The Doctors' Christmas Reunion
Page 9
Best of all, the blood had been collected in an approved blood collection bag, which held the appropriate amount of anti-coagulation chemicals, so it was safe to use immediately.
‘Did you also bring a filter line?’ he asked, unable to help grinning at her.
‘Of course,’ she said. ‘And if you’re doing a repair on a tricky little blood vessel you’ll need help, so there’s no point in my lying around resting.’
‘We might need more blood,’ he said, serious now.
‘Well, I’ve got plenty more,’ she assured him. ‘Let’s get this show on the road!’
CHAPTER SIX
THE WOUND TO the radial artery was more a nick than a slice, and the uneven nature made it harder to repair as one wrong stitch could close off the artery completely.
Ellie watched as Andy used the finest gauge needles, and thread as fine as a spider’s web, to delicately join the torn edges. He was so careful, so precise with his microscopic stitches that she wondered why he’d never considered a career in surgery.

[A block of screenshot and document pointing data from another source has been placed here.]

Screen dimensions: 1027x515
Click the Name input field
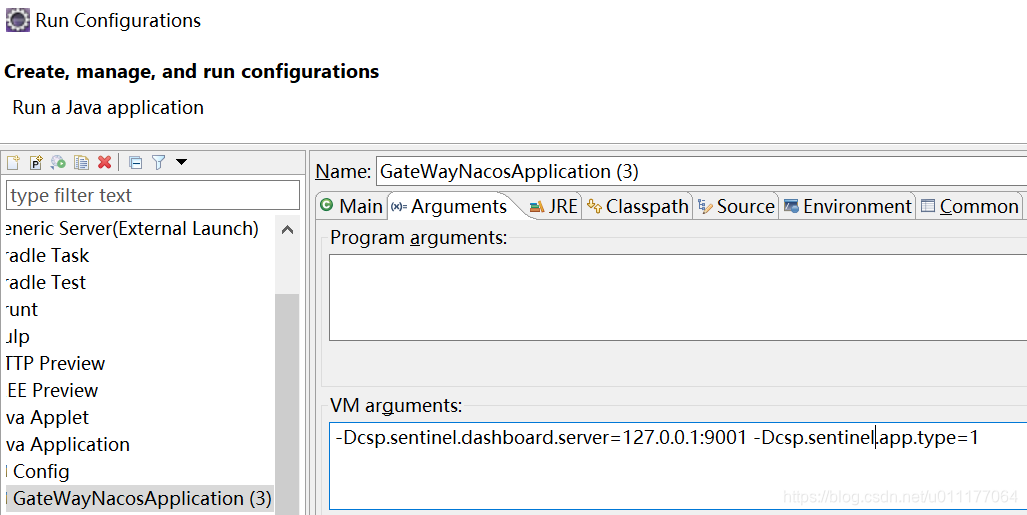(700, 171)
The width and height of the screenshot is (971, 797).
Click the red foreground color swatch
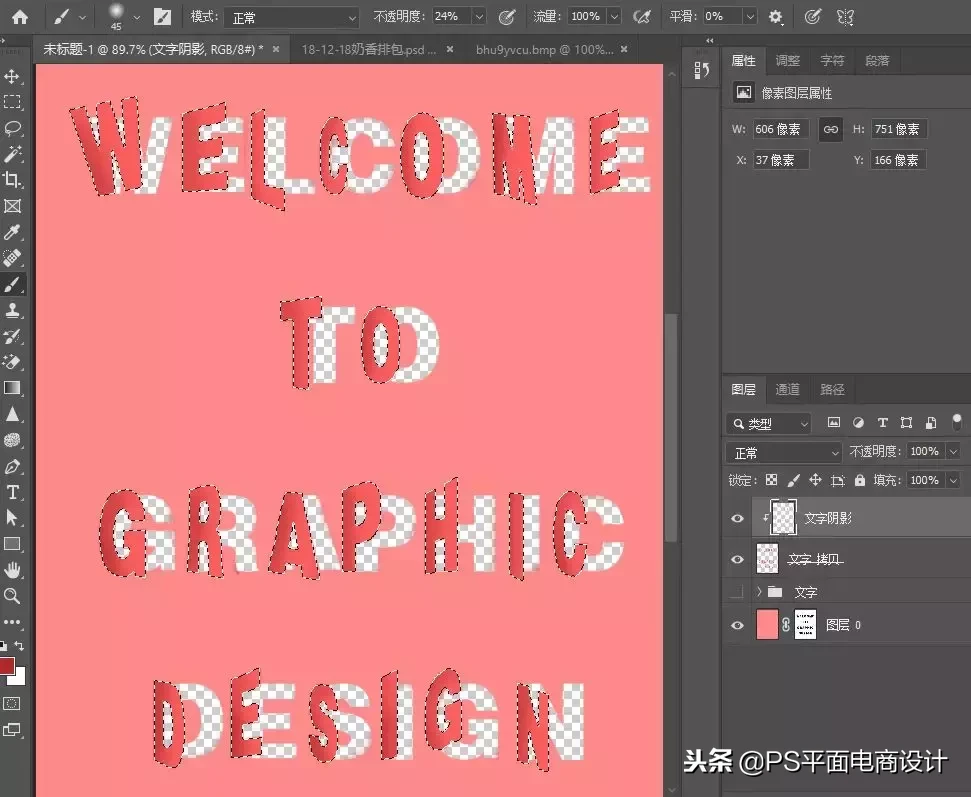[x=6, y=666]
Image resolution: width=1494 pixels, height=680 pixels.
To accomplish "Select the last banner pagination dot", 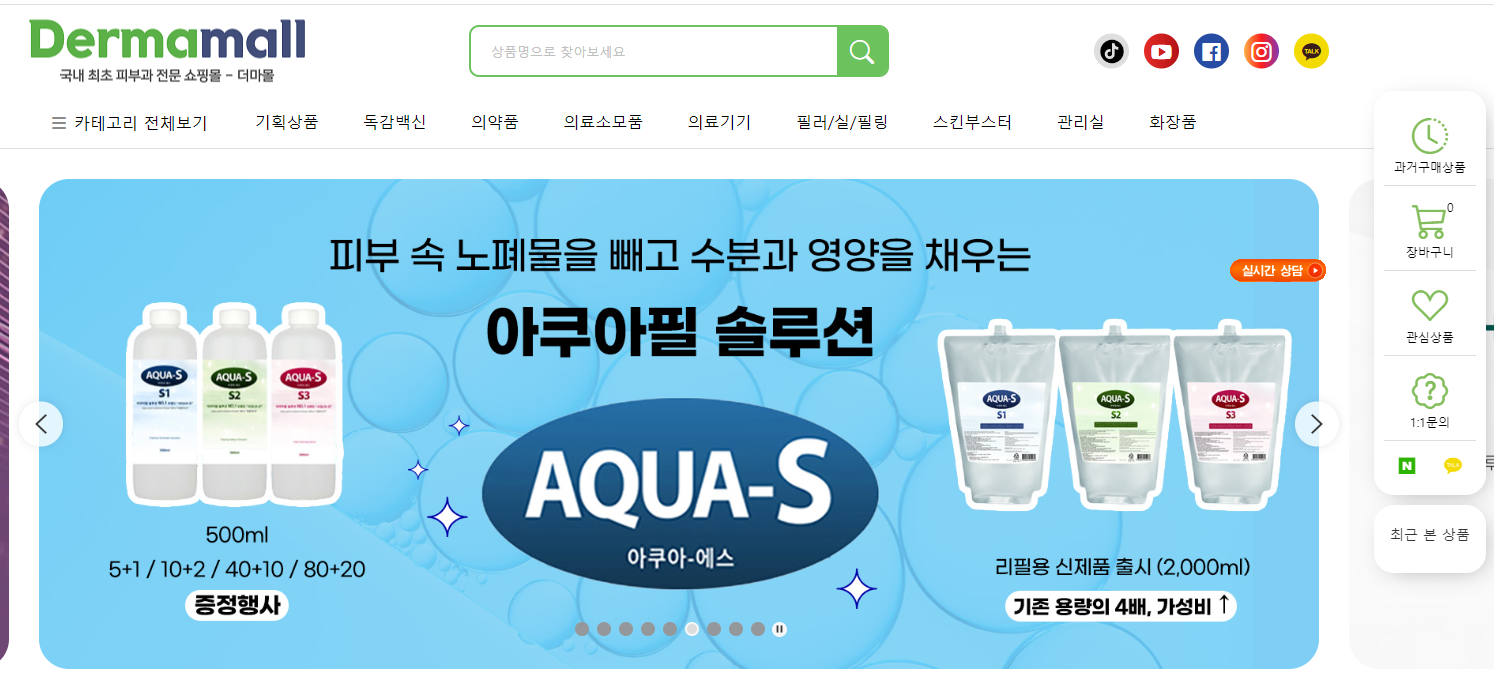I will [x=758, y=629].
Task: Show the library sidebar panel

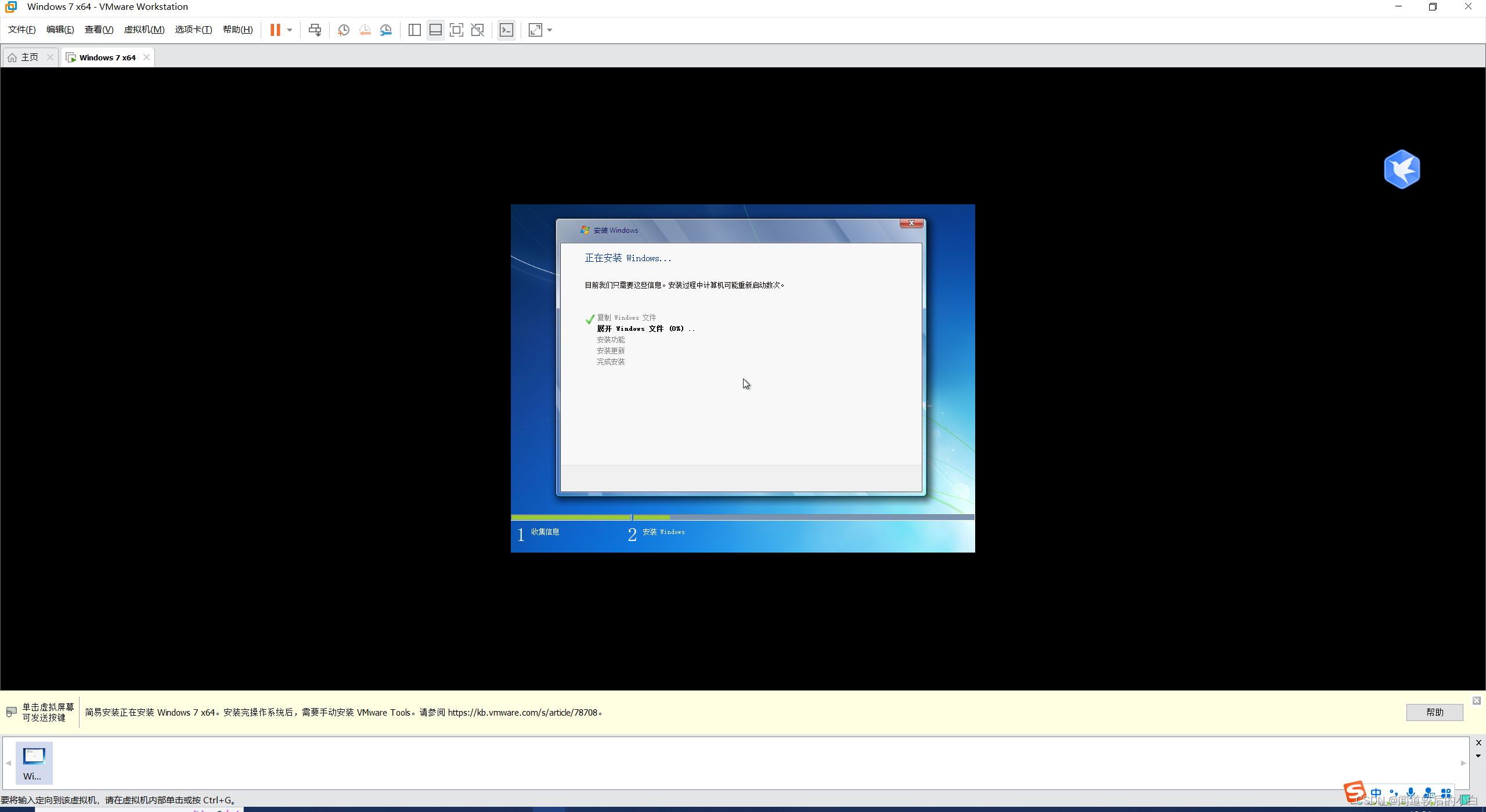Action: click(x=414, y=30)
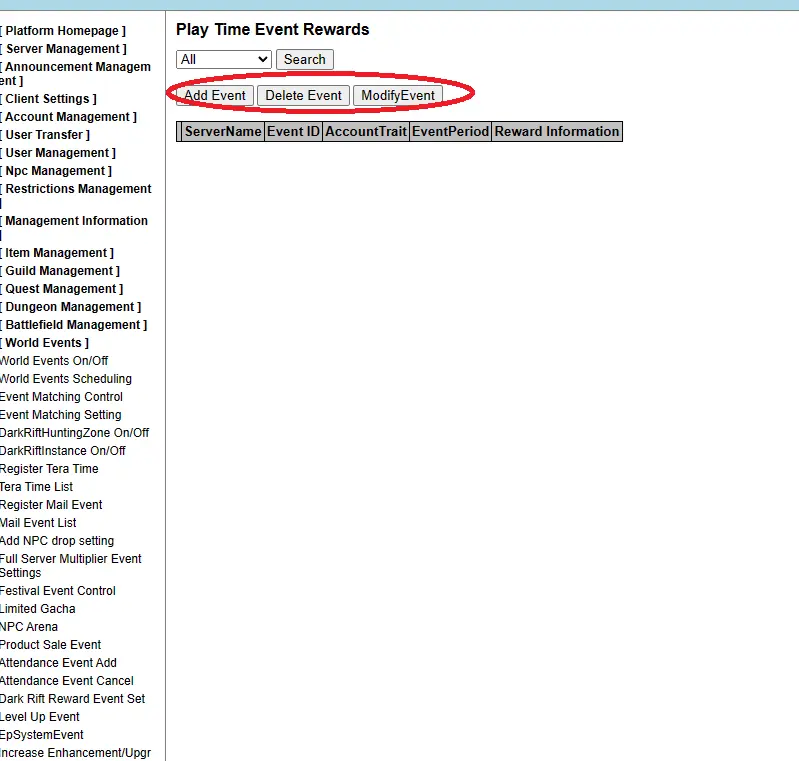Image resolution: width=799 pixels, height=761 pixels.
Task: Click the Reward Information column header
Action: [x=556, y=132]
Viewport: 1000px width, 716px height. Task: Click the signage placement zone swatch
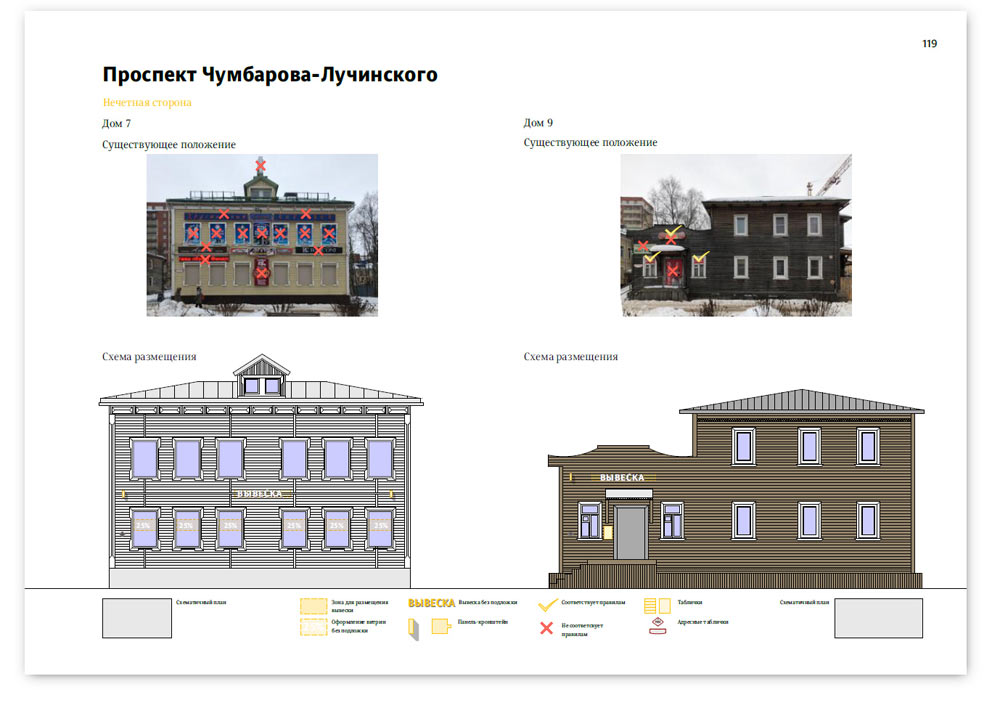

But it would have meant a different life—mainly a city life—and Andy would have had to steer his registrar jobs in that direction almost as soon as they had become fully qualified.
But Africa had called to them. Films they’d seen of the colour and the vibrancy of the people had attracted them, and the knowledge that doctors were badly needed in many parts of the big continent had sent them in that direction.
They’d always seen their work in war-torn African countries as a kind of gap year—an adventure as well as a chance to hone their skills in often impossible situations.
It had been good training, too, for work in remote areas back home—their ultimate aim—where you couldn’t just phone a specialist already in the hospital to pop down to the ED to see a patient.
But when she had failed to get pregnant, they’d stayed on in the city, Andy keen to try IVF, more keen than she’d been in the beginning.
Deep down she knew he’d always had this dream of reliving his happy childhood by living and working in a country town, bringing up a horde of kids in a place where life was not too hectic.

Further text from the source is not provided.